● Consignes de travail
Dans l'extrait ci-dessous sur l'apprentissage de la lecture, relevez toutes les motivations données en exemple pour que les enfants s'engagent à faire des efforts.

● Extrait choisi
Aurélie Julia : L'apprentissage ne passe-t-il pas par une certaine forme de contrainte ?


Christian Poslaniec :

Vous confondez faire des efforts et contraindre. Si l'on questionne les « stagneurs », la même douleur revient : « On m'oblige à lire ». Qui ? Quelques-uns ont le courage de répondre : « Papa, Maman ». Ces enfants se sentent contraints par la lecture suivie, par des activités obligatoires réalisées en classe mais surtout à la maison. Il n'y a pas d'école pour les parents, or il faudrait les former au métier de parents. Père et mère ont un rôle considérable dans l'apprentissage de la lecture mais personne ne leur explique les enjeux. Personne ne leur fournit de méthode. Nul n'est parfait et l'éducation ne peut pas se le permettre puisqu'il s'agit d'une négociation permanente avec la liberté de celui qui est formé. Les gamins de 3 ans sont enchantés d'aller à l'école. Pourquoi ? Parce qu'ils sont grands, et qui dit grand, dit libre et autonome. Lorsque des enfants n'ont pas de livres chez eux et qu'ils profitent d'une bibliothèque à l'école maternelle, ils découvrent leurs camarades plongés dans des albums. Ils ont envie de partager leurs rires. Ils comprennent que des plaisirs proviennent de la lecture et qu'une partie de la liberté passe par ce biais-là. Il faut trouver les motivations pour que les enfants s'engagent à faire des efforts : lire un programme télé, donner une liste pour faire des courses, être indépendant. Aucune contrainte ici. La contrainte rime avec un manque de savoir-faire. Certains professeurs à qui l'on demande d'attendre les questions des élèves au lieu de dispenser un cours magistral, ont une trouille bleue de l'exercice. Au lieu d'envisager un : « Je ne sais pas, je vais me renseigner », ils préfèrent contraindre et enfermer les enfants dans leur propre savoir. Une contrainte répond toujours au même mécanisme : la peur d'être mis en difficulté par un enfant.

● Relevé
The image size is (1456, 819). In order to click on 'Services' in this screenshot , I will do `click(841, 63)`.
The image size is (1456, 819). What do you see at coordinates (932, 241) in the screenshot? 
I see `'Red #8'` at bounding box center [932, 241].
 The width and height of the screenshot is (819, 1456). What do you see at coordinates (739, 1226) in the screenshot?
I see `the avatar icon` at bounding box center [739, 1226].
* * *
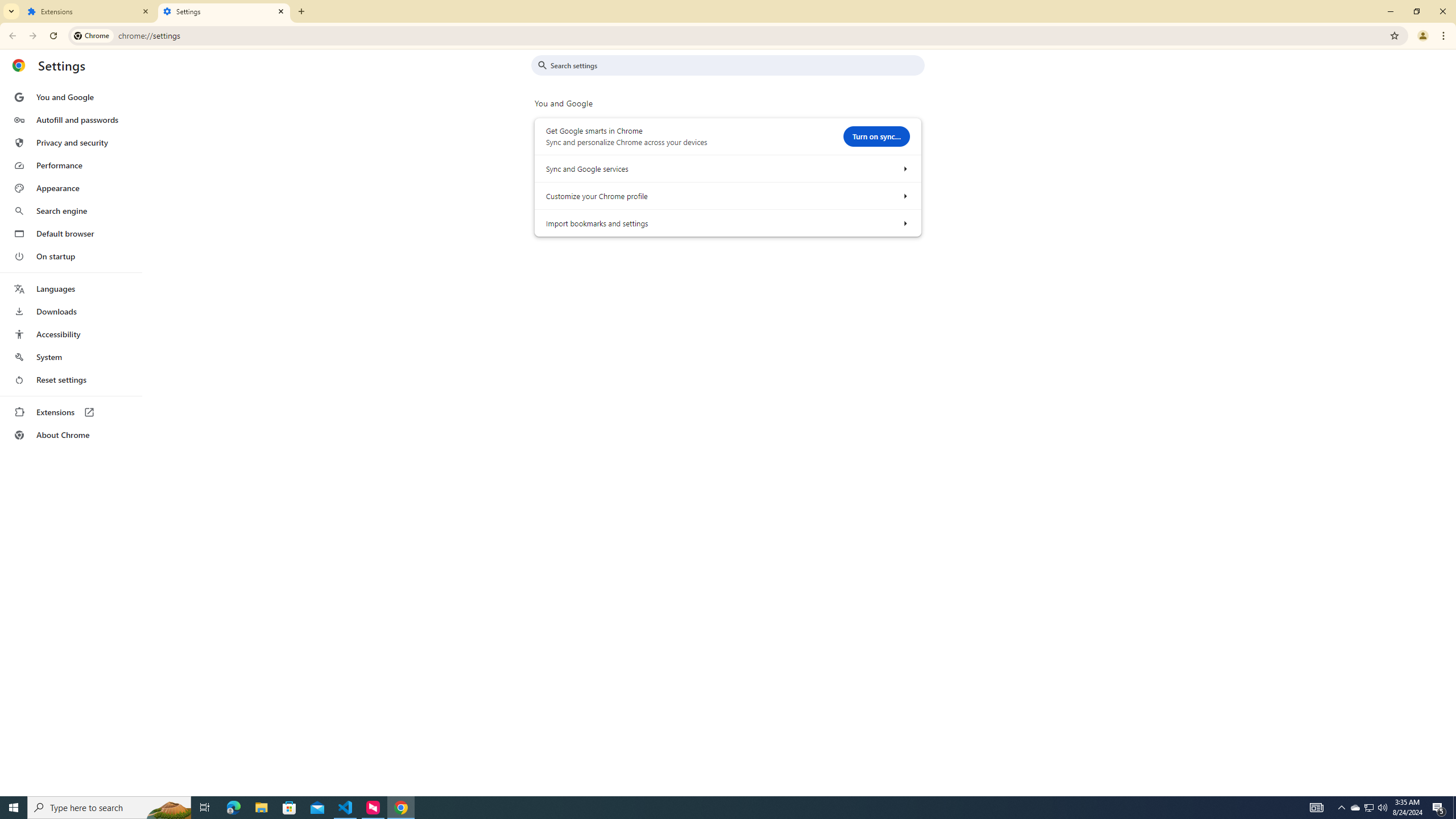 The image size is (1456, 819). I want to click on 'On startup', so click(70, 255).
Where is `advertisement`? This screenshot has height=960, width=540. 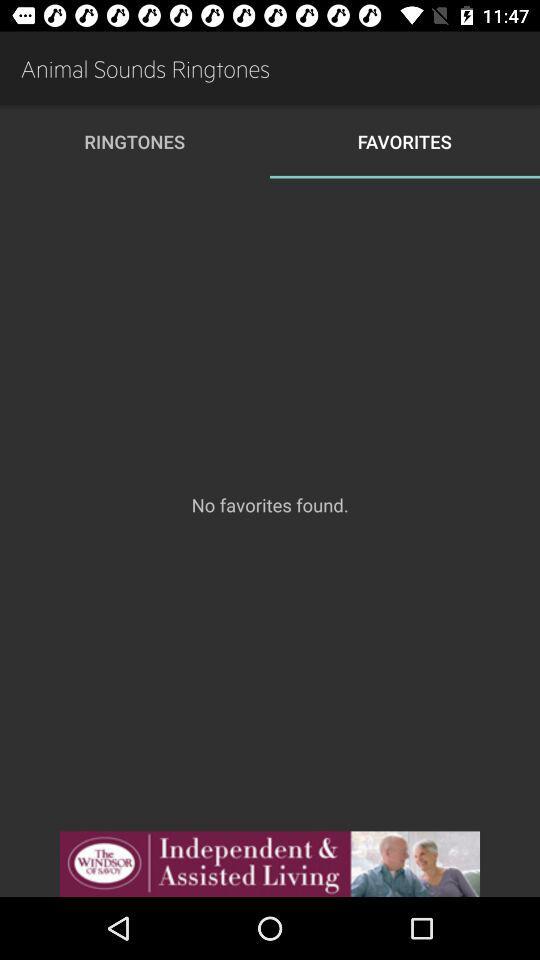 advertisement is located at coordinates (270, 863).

● La réponse
- lire un programme télé
- donner une liste pour faire des courses
- être indépendant